* TASK BRIEF
Every line in the records below with the string "agent" needs to be copied out.

[Collection entries]
'''

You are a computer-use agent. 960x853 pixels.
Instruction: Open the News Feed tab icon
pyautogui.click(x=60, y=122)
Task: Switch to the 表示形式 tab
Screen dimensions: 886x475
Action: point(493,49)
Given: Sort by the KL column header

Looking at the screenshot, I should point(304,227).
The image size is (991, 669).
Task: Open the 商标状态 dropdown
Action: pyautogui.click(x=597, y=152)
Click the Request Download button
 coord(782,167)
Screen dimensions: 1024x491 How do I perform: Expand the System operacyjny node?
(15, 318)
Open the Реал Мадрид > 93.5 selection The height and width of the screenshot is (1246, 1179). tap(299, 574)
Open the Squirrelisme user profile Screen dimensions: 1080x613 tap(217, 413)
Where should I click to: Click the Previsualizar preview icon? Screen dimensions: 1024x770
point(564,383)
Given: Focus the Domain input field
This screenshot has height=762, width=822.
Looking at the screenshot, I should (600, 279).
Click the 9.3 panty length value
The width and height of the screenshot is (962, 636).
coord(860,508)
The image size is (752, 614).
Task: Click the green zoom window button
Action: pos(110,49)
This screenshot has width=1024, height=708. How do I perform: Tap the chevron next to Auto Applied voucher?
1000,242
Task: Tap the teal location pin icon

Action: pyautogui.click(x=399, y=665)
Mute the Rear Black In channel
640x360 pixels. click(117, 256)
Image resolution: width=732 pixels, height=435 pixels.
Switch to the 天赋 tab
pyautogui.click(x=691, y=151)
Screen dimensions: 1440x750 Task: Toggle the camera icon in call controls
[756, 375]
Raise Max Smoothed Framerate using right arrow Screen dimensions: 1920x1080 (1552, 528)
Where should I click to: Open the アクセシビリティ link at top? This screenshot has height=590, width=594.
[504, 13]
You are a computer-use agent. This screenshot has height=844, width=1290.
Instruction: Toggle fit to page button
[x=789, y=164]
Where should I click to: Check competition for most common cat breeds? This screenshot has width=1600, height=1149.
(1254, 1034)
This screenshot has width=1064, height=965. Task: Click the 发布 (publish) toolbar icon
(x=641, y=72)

'''

* ANSWER SPACE
You are a computer-use agent. 960x853 pixels.
You are a computer-use agent. This screenshot has height=844, width=1290.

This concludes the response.